Generators have been modelled using the 6th order machines. Each machine is rated 900 MVA set to supply 700 MW (see appendix for machine data). Two machines connected to buses 1 and 2 are in area 1 and the other two machines connected to buses 3 and 4 are in area 2. These two areas are connected through a weak tie-line. For the HVAC transmission line, Machine 3 is set to be the slack bus of this system and all other machines are modelled as PV buses. The machines are rated at 20 kV and transmission lines are rated to 230 kV. There are 2 loads in the system, Load 1 = 976 + j100 MVA in area 1 and Load 2 = 1767 + j100 MVA in area 2. To boost the voltage in the system, capacitor banks, Cap 1 = 300 Mvar and Cap 2 = 450 Mvar are connected to buses 7 and 9 receptively. Area 1 and area 2 are connected by a double set of transmission lines that are 220 km long. The lines are modelled as equivalent circuits.

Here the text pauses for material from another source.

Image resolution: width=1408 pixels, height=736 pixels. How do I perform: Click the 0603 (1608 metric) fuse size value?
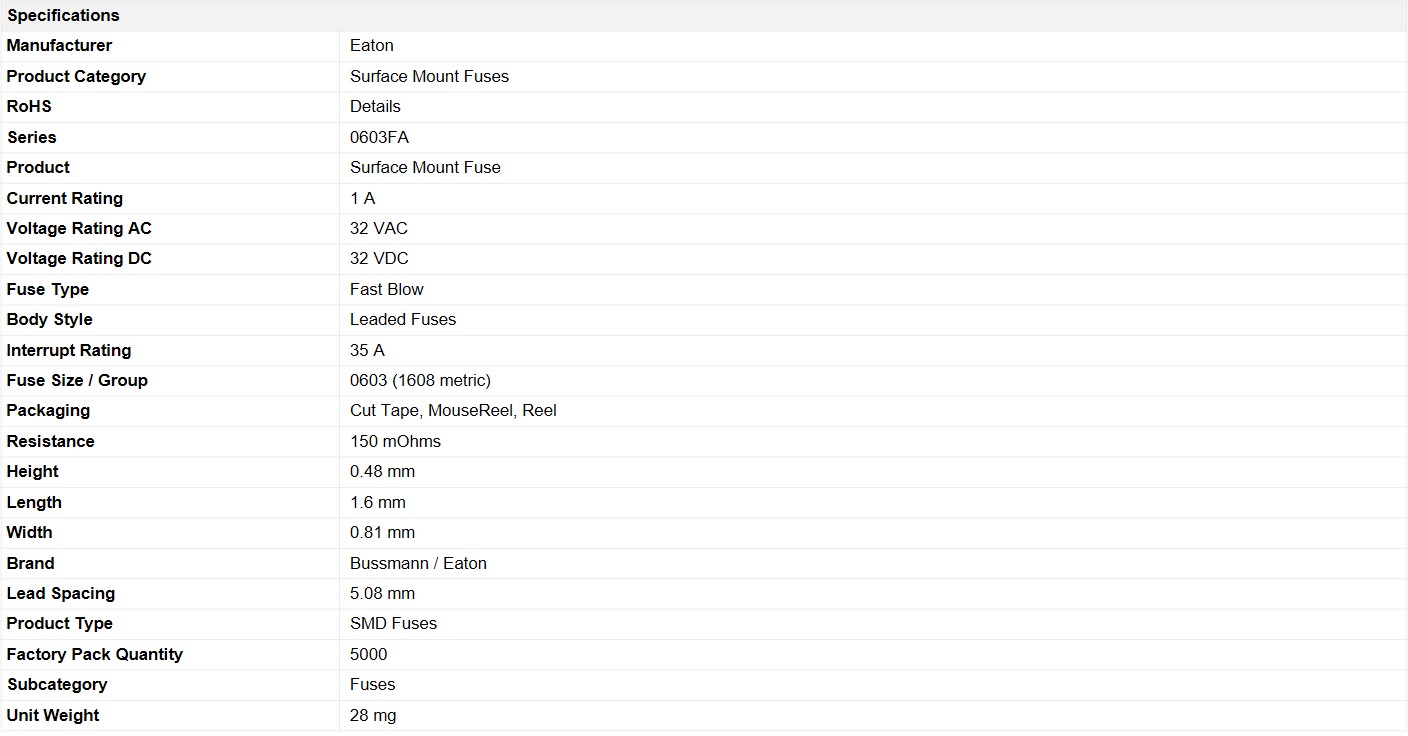pos(420,380)
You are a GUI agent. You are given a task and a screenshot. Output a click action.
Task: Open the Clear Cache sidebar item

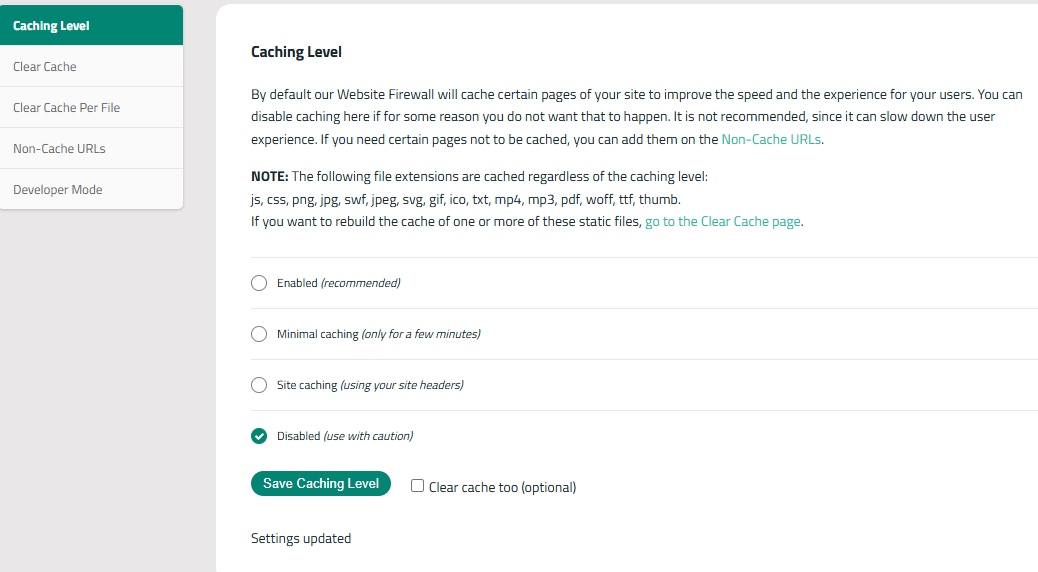click(91, 66)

The exciters for this paper are the IEEE AC4A type exciter (Fig. A1 for model used in DigSILENT and PST (shown in the Appendix) and Fig. A2 for PSAT. PSS STAB1 shown in Fig. A3 was used for DigSILENT and PST and Fig. A4 for PSAT. The input used in all PSS is rotor speed. Fig A2 is simplified by canceling TE, TF and KF, i.e., setting them to zero. The difference between the models shown Fig. A3 and the model shown in Fig. A4 is that K in Fig. A3 is equal to K*T in Fig. A4. TE is Fig 14 is not set by the user and its value is internally calculated from the limits of the output signal PSAT does not allow the user to do so.

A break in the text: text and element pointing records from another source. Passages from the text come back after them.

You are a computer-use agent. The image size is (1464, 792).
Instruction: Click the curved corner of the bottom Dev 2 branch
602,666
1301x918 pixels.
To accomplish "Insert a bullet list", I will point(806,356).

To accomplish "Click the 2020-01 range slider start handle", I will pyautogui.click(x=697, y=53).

Fig. 1: Two area multi machine system with a hybrid HVAC-HVDC transmission system

The parameters of the transmission lines are given in the

Appendix. The HVDC system is a monopolar 500 kV, 230 MVA, 0.46 kA link with 12 pulse converters on both rectifier and inverter sides. This HVDC system is modified from the CIGRE benchmark model [9, 10]. The HVDC line is modeled as a equivalent circuit. Each converter has its own converting transformer. The HVDC transmission line is 220 km long and its parameters are given in the Appendix. To control the power transmitted across the HVDC link the rectifier is modelled using current control. The current control on the rectifier station is set to 0.4kA. The power flow results for this system are presented in tables I, II and III.

Approximately 400 MW is transferred from area 1 to area 2 to supply load 2 that is bigger than the total generator capacity of area 2.

IV. POWER FLOW ANALYSIS

The steady state study was performed by analyzing the power flow of the HVAC-HVDC system. The voltage, active and reactive power results of the system are shown in Tables I, II and III, respectively.

It can be seen from table 1 that the voltage magnitudes are 1.03 p.u. for machines 1 and 3 are 1.01 p.u. for machines 2 and 4. The lowest voltage for this system is 0.98 p.u. at bus 7. This value is the same for all the software packages. The voltages on the DC side of the rectifier and inverter are 1.01p.u. and 1.00 p.u., respectively in DigSILENT and Matlab PST. Matlab PSAT does not display the voltage profile for the HVDC converter stations.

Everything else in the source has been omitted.